Expand description
§Yekdast: A Configurable Persian Text Normalizer
yekdast is a comprehensive Rust library for normalizing and standardizing Persian (Farsi) text.
It transforms inconsistent text into a clean, uniform format, making it ideal for preprocessing
text for analysis, display, or storage. It includes advanced features like smart ZWNJ insertion,
slang normalization, and user-defined custom replacement rules.
§Features
- Unification of Arabic characters (e.g., ي, ك) to their Persian counterparts (ی, ک).
- Digit normalization (convert between Persian, Arabic, and Latin numerals).
- Punctuation normalization (e.g., converting ,to،).
- Smart Zero-Width Non-Joiner (ZWNJ) insertion for prefixes, suffixes, and user-defined compound words.
- User-configurable dictionaries for slang-to-formal conversion.
- User-configurable custom replacement rules.
- Whitespace cleanup, including squeezing multiple spaces and trimming.

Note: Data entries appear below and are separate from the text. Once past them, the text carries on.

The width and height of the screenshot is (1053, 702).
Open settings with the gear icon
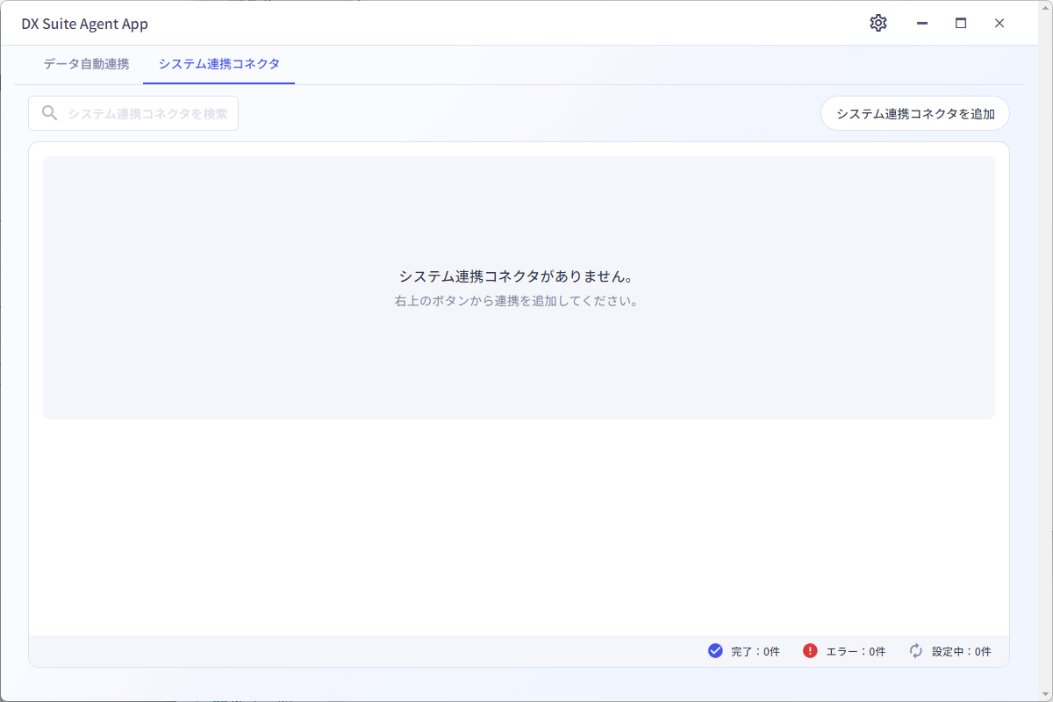pos(878,23)
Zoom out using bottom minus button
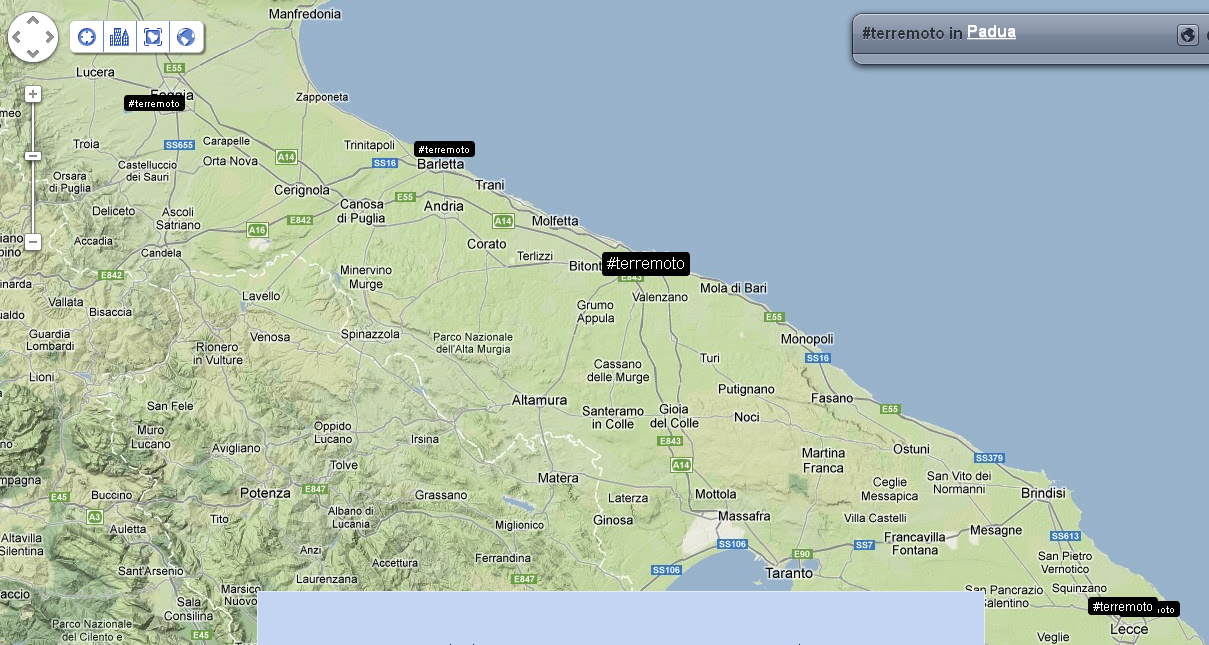Screen dimensions: 1209x645 click(x=33, y=242)
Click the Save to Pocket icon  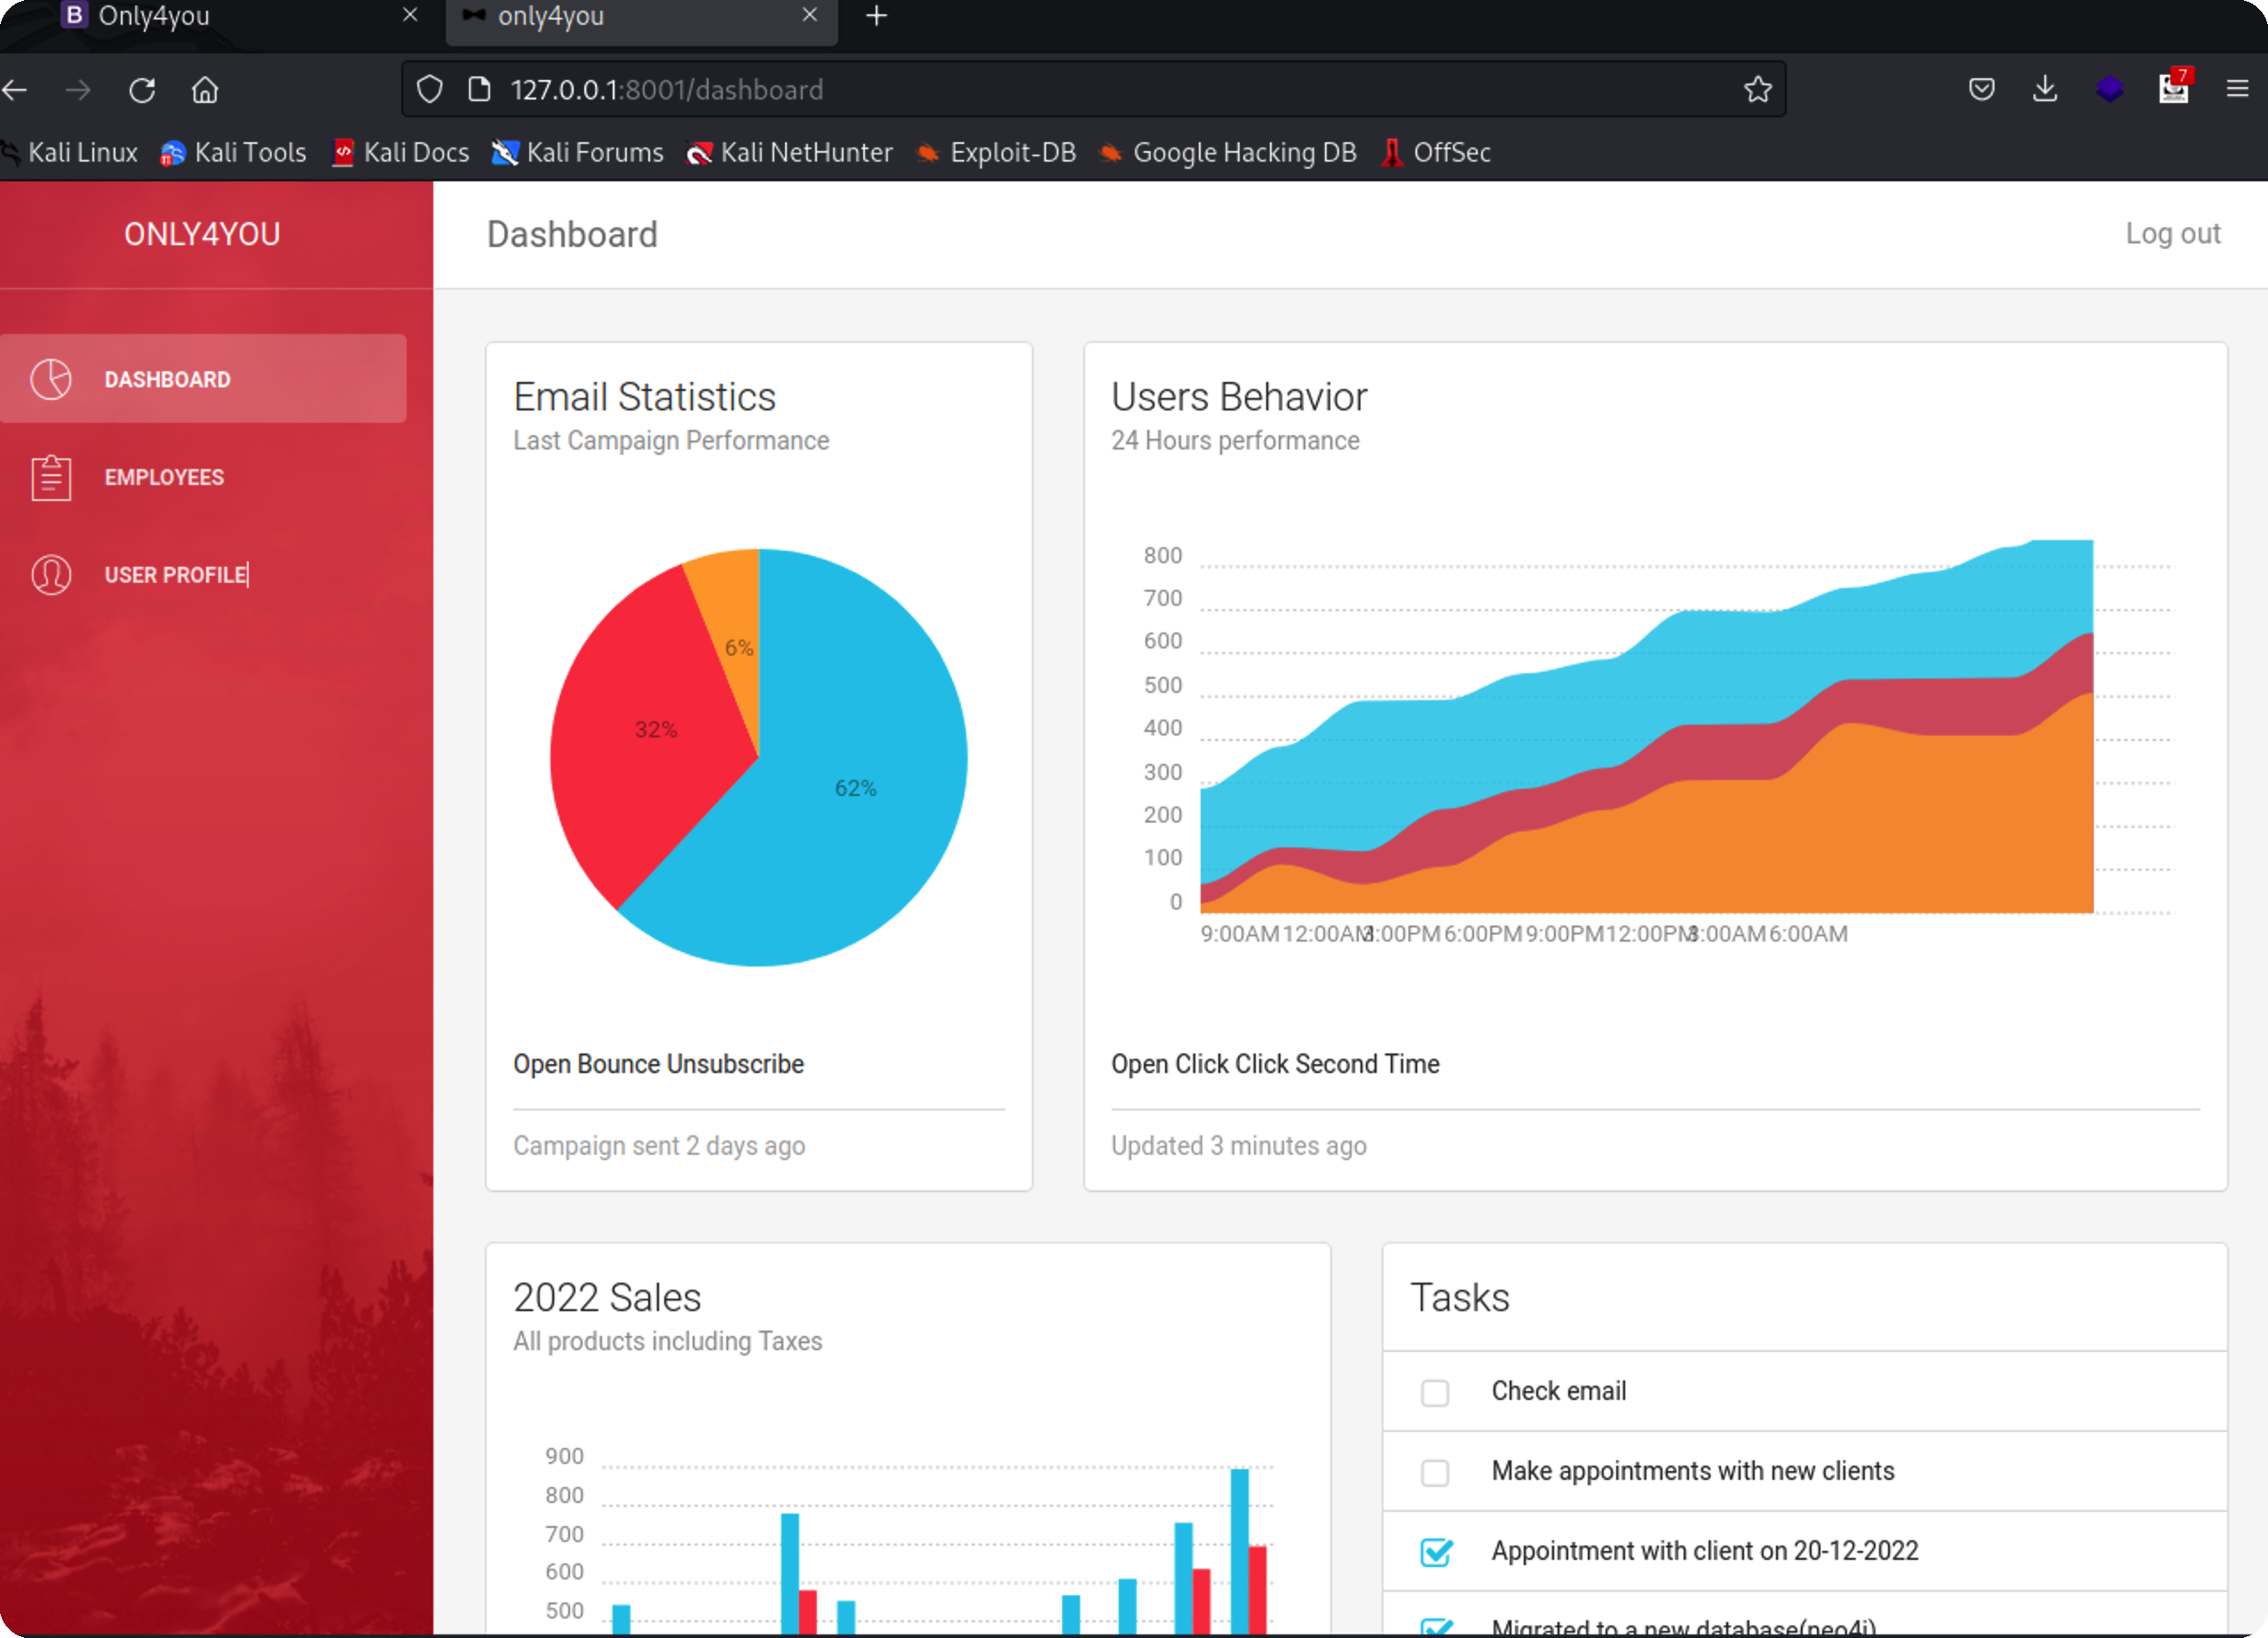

- Automatic protection for URLs, email addresses, and code blocks.
Structs§
- NormalizeOptions 
- A comprehensive set of options to control the text normalization process.
Enums§
- DigitPolicy 
- Defines the policy for handling digits during normalization.
- PunctPolicy 
- Defines the policy for handling punctuation marks.
- UnicodeForm 
- Defines the Unicode normalization form to be applied.
- ZwnjPolicy 
- Defines the policy for applying the Zero-Width Non-Joiner (ZWNJ / nim-fāseleh).
Functions§
- normalize_text 
- Normalizes a given string based on the provided options.